THE FALL OF SITE '85


This same report described the situation at each of three TACAN sites in Laos, and remarked on the potential danger of these sites if the enemy decided on a major commitment of troops.

The report concluded:

"Also, there is always the possibility that a small skilled commando/sabotage team could penetrate and damage/destroy any of the three. The enemy also has the capability of moving artillery or mortars within range of any of the sites. It is the consensus here that ... all reasonable precautions are being taken to safeguard the sites".

Enemy Activity In January:

Site 111 (UH 6868), some 8km. north of Site 85, received minor shelling on the last day of 1967. There followed 10 days of relative inactivity in the close proximity of Phou Pha Thi (Site '85), although scattered sightings were reported 15km to the east.

The enemy continued to clear out friendly pockets east of highway routes and a CAS report of 8 January commented on the enemy's effectiveness in this endeavor:

"The enemy has succeeded in driving most of the pro-government forces from the area east of Route 6. This will effect the road-watch coverage of this key enemy supply line into the area east of Kakharg and into Xieng Khouang Province. General Vang Pao will probably soon attempt to replace units again".

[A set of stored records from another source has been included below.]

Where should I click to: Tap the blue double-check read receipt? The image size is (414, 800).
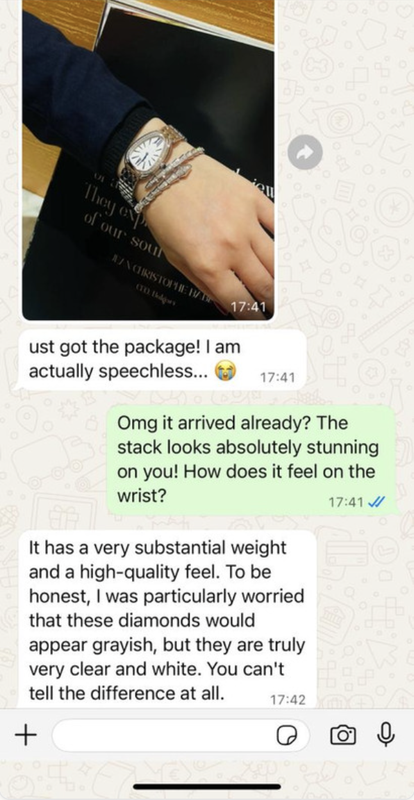[x=376, y=503]
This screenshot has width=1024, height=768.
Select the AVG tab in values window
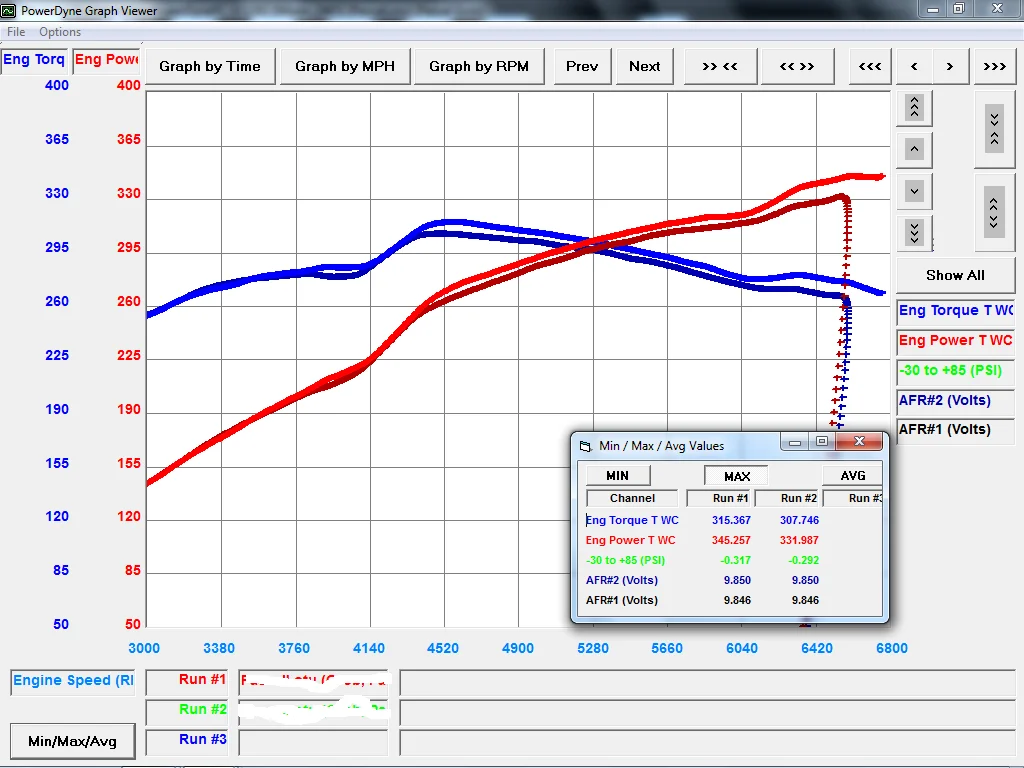[852, 475]
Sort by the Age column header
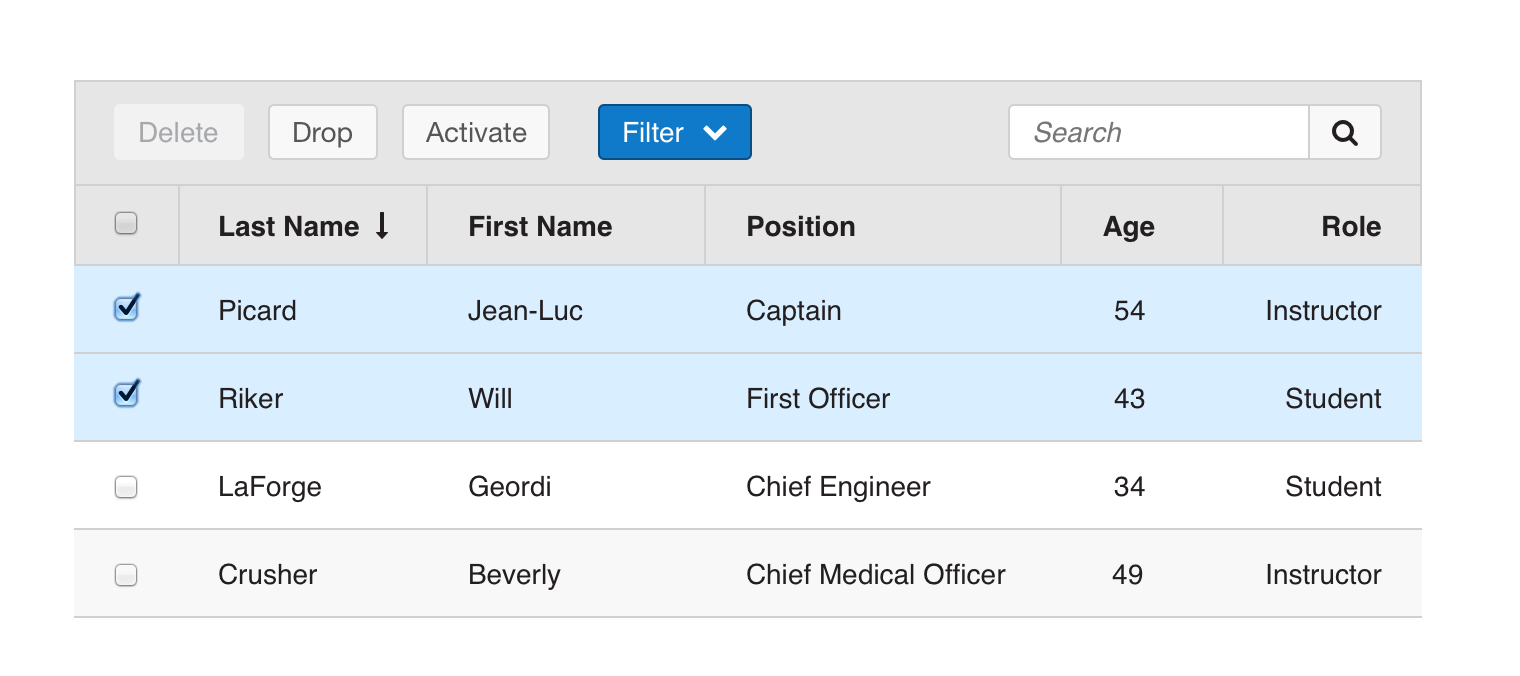1520x676 pixels. (x=1128, y=227)
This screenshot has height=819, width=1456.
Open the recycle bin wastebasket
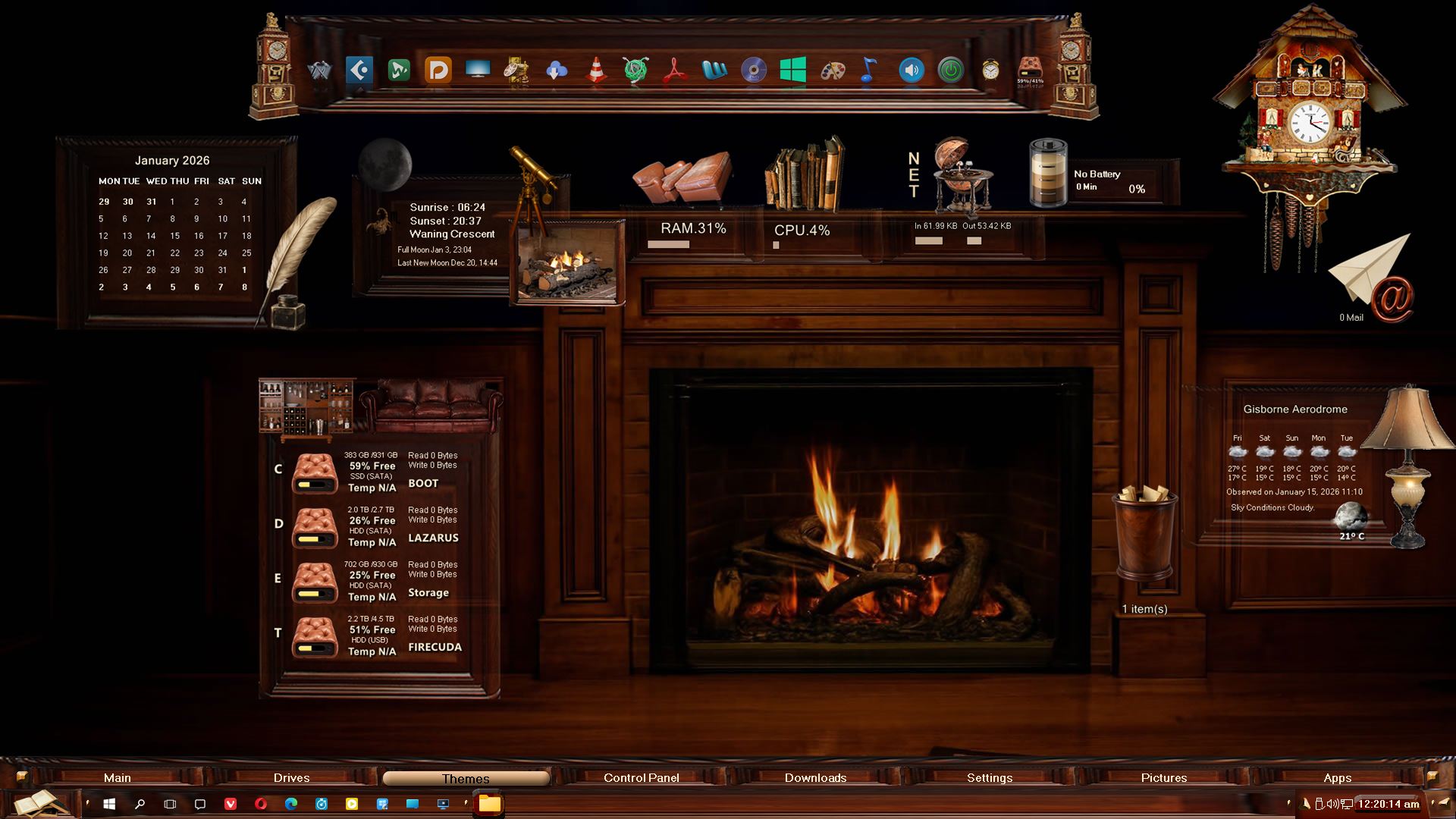tap(1144, 535)
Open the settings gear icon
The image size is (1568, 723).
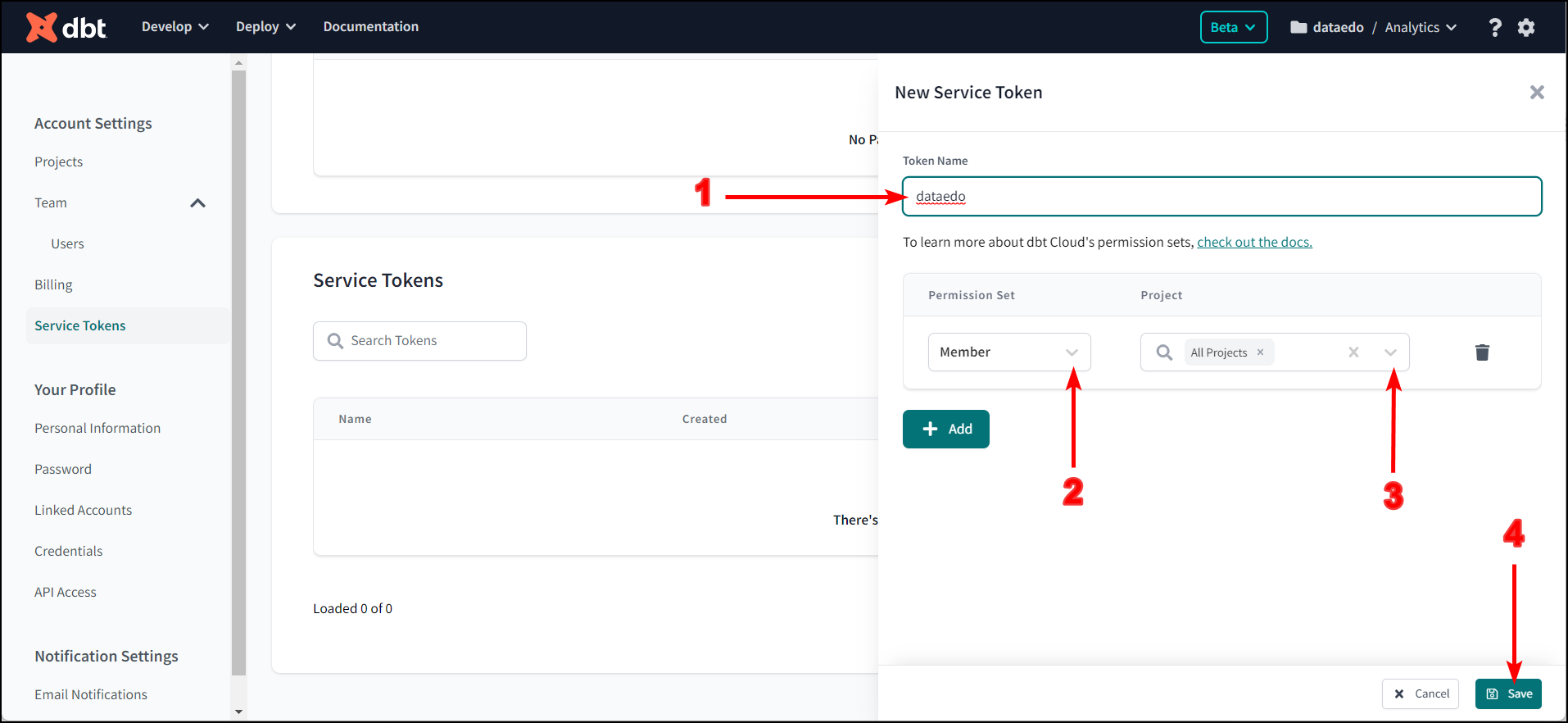pyautogui.click(x=1525, y=27)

A minor jolt to the security of Site '85 was received on 10 January, when a five-man Pathet Lao patrol was discovered only 2km north of Site '85, and at the base of the ridge.

They were dispersed, withdrawing to the north.

A major jolt came two days later.




THE FALL OF SITE '85


Enemy Air Attack:
The enemy's second attempt against Site '85 came in the form of a surprise attack. CAS reported 13 January 1968:

"Four dark green aircraft flying in a north-westerly direction passed the vicinity of Muong Sang (UH 8350) at 1300 hrs. on 12 January 1968. When the four reached Ban Housi Soui (UH 7852), two of the aircraft broke from formation and orbited in the Houei Souk area, while the second two aircraft, which were AN-2 Colts, continued to Phou Pha Thi (UH 6860) and commenced bombing runs while flying on an approximate heading of 304 degrees".

In three passes, the two Russian-built Colts rocketed, strafed, and bombed the summit of the mountain. Two women civilians and two guerrillas were killed, and two guerrillas were wounded.

One of the attacking Colts was shot down and crashed and burned near UH606865. Apparently two crew members escaped and an ADC team reported nothing was salvageable at the crash site. The other attacking aircraft was also hit and crashed some 25km to the northwest while trying to clear a ridge at UH 570895.

A ground team recovered numerous pieces of equipment from this second wreckage and found three dead crew members. The bodies were identified as Vietnamese. The site suffered negligible damage; no ground attack materialized.

Initial reports stated that the enemy had used 250-pound bombs. However, subsequent investigations at the site and of the aircraft wreckage by a 7AF Intelligence team revealed that 120mm mortar rounds had been converted to "bombs", dropped through tubes in the floor of the AN-2. The "bombs" became armed in the slip stream and detonated on impact. The rockets were 57mm, and were carried in rocket pods under the wing of the AN-2.